* Exercise aim
Copy out each line of the material below that holds the string "agent".

* Data for analysis
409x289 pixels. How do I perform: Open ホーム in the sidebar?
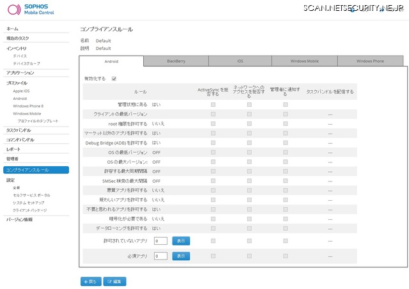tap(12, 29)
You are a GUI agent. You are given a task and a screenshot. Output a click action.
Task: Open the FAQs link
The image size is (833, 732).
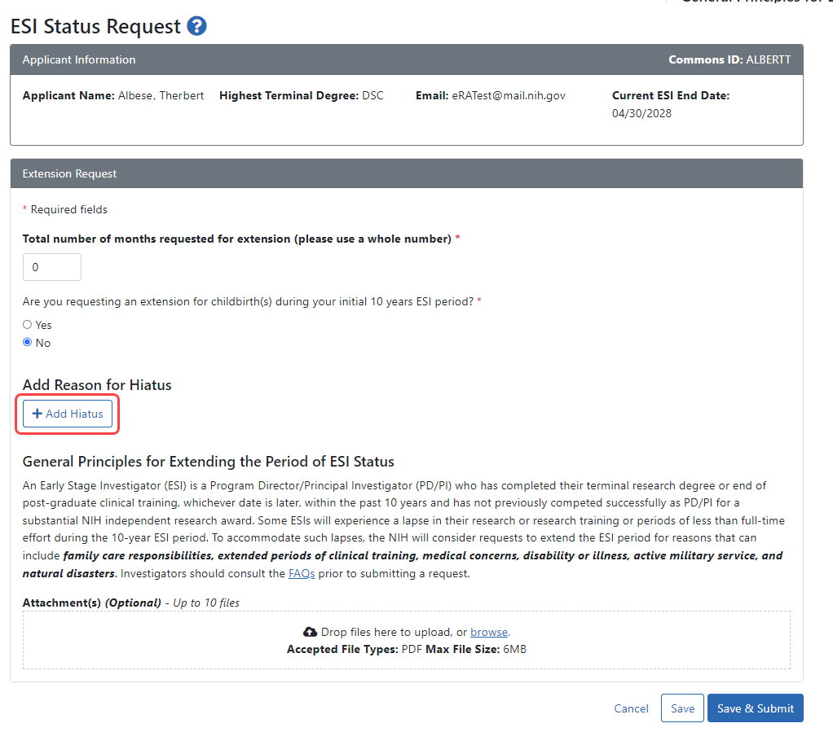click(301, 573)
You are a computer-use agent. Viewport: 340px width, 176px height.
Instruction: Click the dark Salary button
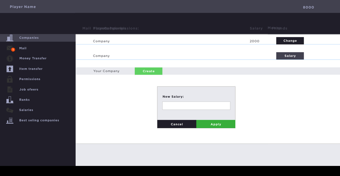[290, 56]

==

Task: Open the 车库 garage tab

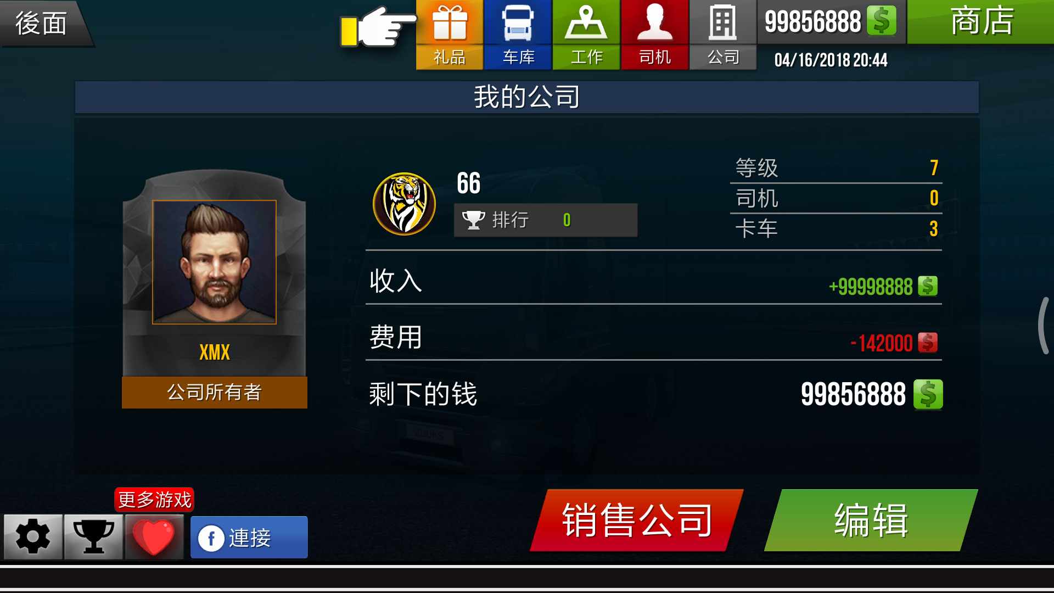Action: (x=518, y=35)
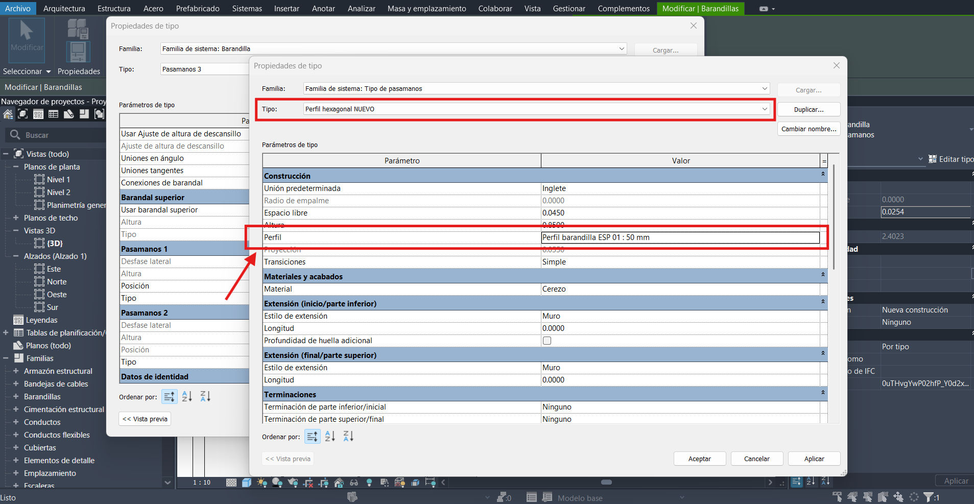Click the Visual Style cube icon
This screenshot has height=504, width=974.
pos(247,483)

* * *

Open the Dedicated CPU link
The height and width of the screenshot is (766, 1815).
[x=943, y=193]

* Exercise output
You are a GUI agent. You are given a task and a screenshot. Output a click action.
You are a computer-use agent. Viewport: 340px width, 176px height.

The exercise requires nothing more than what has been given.